### Extrait de page

Mais l’histoire ne s’arrête pas là. Car derrière ces bonnes intentions, Apple voit beaucoup plus loin. La défense de la vie privée est devenue un fantastique argument marketing pour la firme dirigée par Tim Cook. A peu de frais: seule une infime fraction de son chiffre d’affaires dépend des annonces.

Si l’on prend davantage de recul, on observe qu’Apple, comme Google, est devenue si gigantesque qu’elle peut imposer des règles d’apparence dures et vertueuses à tout le monde, sans en payer elle-même le prix. Il y a quelques semaines, la marque à la pomme avait obligé tous les développeurs à créer des sortes d’étiquettes de confidentialité pour leurs apps: un moyen habile, pour Apple, de mettre en avant les vertus de ses propres applications.

Google joue le même jeu. La multinationale annonce depuis des mois vouloir tuer, sur son navigateur Chrome, les cookies publicitaires. Une initiative louable. Mais en réalité, Google n’a plus besoin de ces fichiers espions: la société en sait déjà assez, via ses services dont sont dépendants des milliards d’internautes, qu’elle peut se passer de ces cookies. Prime aux géants numériques, donc, qui peuvent dicter leurs règles en marginalisant leurs petits concurrents. Pour le bien commun, parfois. Pour étendre davantage leur empire, surtout.

######

Travail demandé:
A: Répondez aux questions suivantes d'après l'extrait.
(i) Quelle part du chiffre d'affaires d'Apple dépend des annonces ?
(ii) Qu'Apple a-t-elle obligé tous les développeurs à créer pour leurs apps ?
(iii) Sur quel navigateur Google annonce-t-il vouloir supprimer les cookies publicitaires ?
B: Transcrivez fidèlement tout le passage de l'extrait allant de « Mais l’histoire ne » jusqu'à « dépend des annonces. ».
Le listing ci-après est sans rapport avec l'extrait.

### Contenu des données

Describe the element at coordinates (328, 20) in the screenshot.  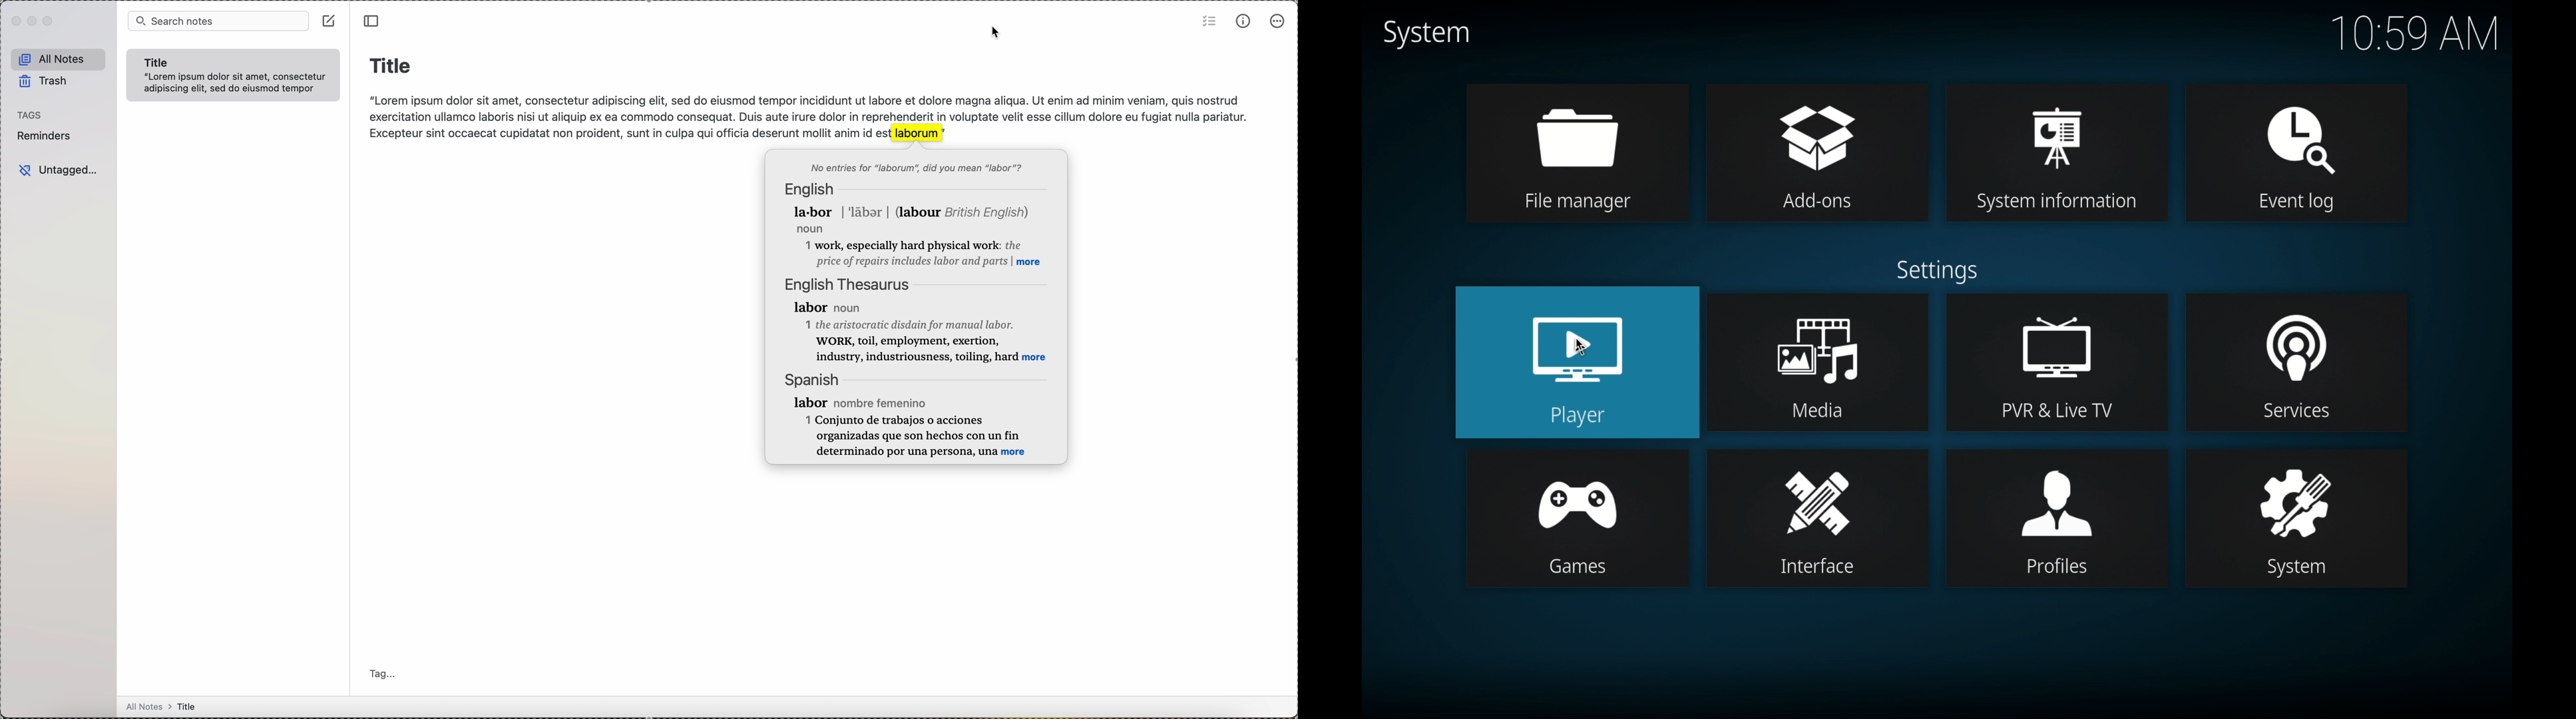
I see `create note` at that location.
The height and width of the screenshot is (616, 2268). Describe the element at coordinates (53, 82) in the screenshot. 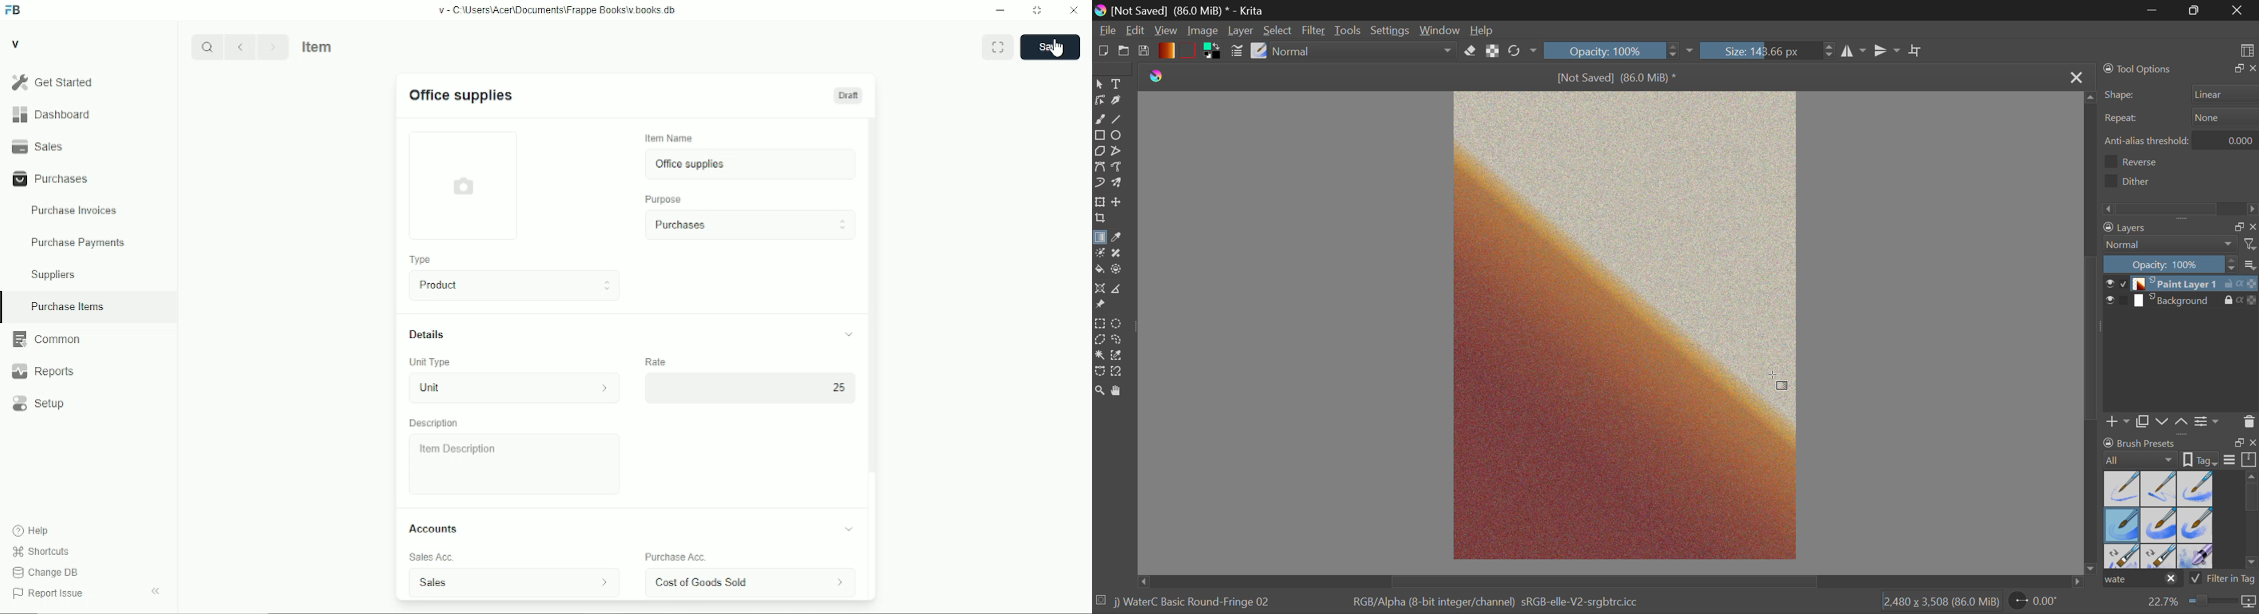

I see `get started` at that location.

######

Réponses:
A:
(i) Une infime fraction.
(ii) Des sortes d'étiquettes de confidentialité.
(iii) Chrome.

B:
Mais l’histoire ne s’arrête pas là. Car derrière ces bonnes intentions, Apple voit beaucoup plus loin. La défense de la vie privée est devenue un fantastique argument marketing pour la firme dirigée par Tim Cook. A peu de frais: seule une infime fraction de son chiffre d’affaires dépend des annonces.